Früher stand die Skulptur in Friedrichshain

Lenins Oberlippenbart wird nicht ergänzt, das fehlende Stück am Ohr nicht nachgebildet. Der Kopf werde konserviert, aber nicht restauriert, sagt Andrea Theissen. Bleiben werden auch die vier Schrauben, die aus dem Schädel ragen. Sie wurden 1991 angebracht, bei der Demontage der Skulptur, die einst in Friedrichshain stand. Der 1,70 Meter hohe Granitkopf sei kein Denkmal, sondern ein Ausgrabungsfund, sagt Theissen. So wie er gefunden wurde – auf der Seite liegend – wird er ausgestellt. Die gesamte Bergung ist von einer Drohne gefilmt worden. Dieser Film wird in der Ausstellung gezeigt.
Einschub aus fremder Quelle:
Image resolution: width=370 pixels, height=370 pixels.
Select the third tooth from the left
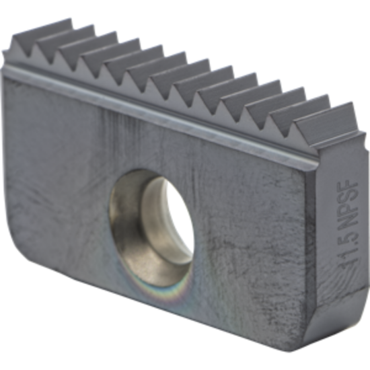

Wichtige andere Objekte sind das Marmordenkmal von Friedrich Wilhelm III., das einst im Tiergarten stand und durch eine Betonfigur ersetzt wurde. Das Original wird auf der Zitadelle zu sehen sein. „Es ist auf Anregung der Bürgerschaft entstanden, die dem König danken wollte“, sagt Kunstamtsleiterin Theissen. Aus der Zeit der Weimarer Republik stammt ein Denkmal für die im Ersten Weltkrieg gefallenen Eisenbahner. Sie stand einst vor dem Hamburger Bahnhof und kam, im Zuge des Umbaus zum Museum, ins Depot. In der Ausstellung wird auch eine digitale Denkmalkarte aufgebaut, die 600 Objekte in der gesamten Stadt zeigen kann. Die Ausstellung sei gründlich vorbereitet worden und werde „zu einer Attraktion weit über Spandau und über Berlin hinaus“, sagt Andreas Nachama, Mitglied im Beirat zur Ausstellung und geschäftsführender Direktor der Stiftung Topografie des Terrors.
Als Eröffnungsdatum geben Theissen und Hanke Frühjahr 2016 an. Mehrmals schon musste der Ausstellungsbeginn verschoben werden. Weil die Sanierung des alten Proviantmagazins komplizierter war als vermutet. Der Estrich müsse noch aufgebracht werden, sagt die Kunstamtsleiterin. Doch die Konzeption der Ausstellung ist fertig. „Wir warten auf das Startzeichen der Bauleute.“ In dem Gebäude mit fast neun Meter hohen Räumen werden etwa 100 Denkmale stehen. Weitere 50 Denkmale in einer Kaserne, die außerdem Dokumente und Entwürfe für die Skulpturen zeigt. Das gesamte Vorhaben wird mit EU-Mitteln und Geld der Lotto-Stiftung finanziert. Es kostet etwa 14 Millionen Euro.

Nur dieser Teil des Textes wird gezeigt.